The former moderator of the Metrology Forum, "The Real Leigh", passed away a couple months back. His widow is selling off his shop. I was there yesterday and took 43 photos and you can view them by clicking the link to a folder in my google drive below.

Items are located in an Industrial park in Beltsville, MD. You will have to make arrangements w/ her to visit during the day as there is currently no operable electrical lighting. The unit has a skylight that illuminates the space adequately to see during daylight. And opening the door and/or roll-up lets addtl light in. But bring a good flashlight.

She will not ship anything, You will have to visit the building. The adjacent unit owner has a forklift and has offered its use for the machines. It would be an easy straight and almost level move-out through the roll-up door out to asphalt.
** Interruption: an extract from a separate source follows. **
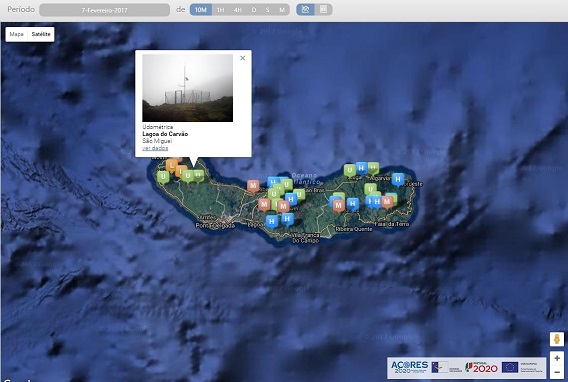Open the ver dados link
Image resolution: width=568 pixels, height=382 pixels.
point(155,148)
It is unclear if 3-phase machines can be powered. I didn't investigate their electrical connections. The 3-phase machines all looked to be disconnected from power.

Contact Info:
Sue Bassett
(cell) (240) 462-0655
(email) sue(at)smart(dot)(net)

Link to Photos:
Leigh Basset - Google Photos

Quick summary of machines and larger tooling:

  • 1957 Monarch 10EE: Looks to have had a drive conversion, some tooling, 3 & 4-jaw chucks, Jacobs Rubberflex Set.
  • Bridgeport Mill: 32" table, 1950's s/n, has a Kurt vise, DRO, Rt angle head, collets, and some misc other items.
  • Nichols Horizontal Mill
  • Delta Wood/Metal Bandsaw: single phase, I plugged it in and it works
  • Belt sander: Motor hums when you hit switch
  • Bridgeport 12" Rotary table
  • Browne & Sharpe Rotary Table
  • Carrol 11inch? Dividing head w/ plates
  • Material stock: Steel, brass, alum, bronze, SS, no certs
  • Four Billets of Titanium, about 3 x 2 x 15, alloy unknown
  • Coffing Chain Hoist NIB
  • Hardware cabinets
  • Measuring instruments
  • Plenty of NIB endmills, drills, reamers, dies
  • Boring heads
  • Various measuring instruments
  • Misc tools

Anything & everything you might see in photos is for sale.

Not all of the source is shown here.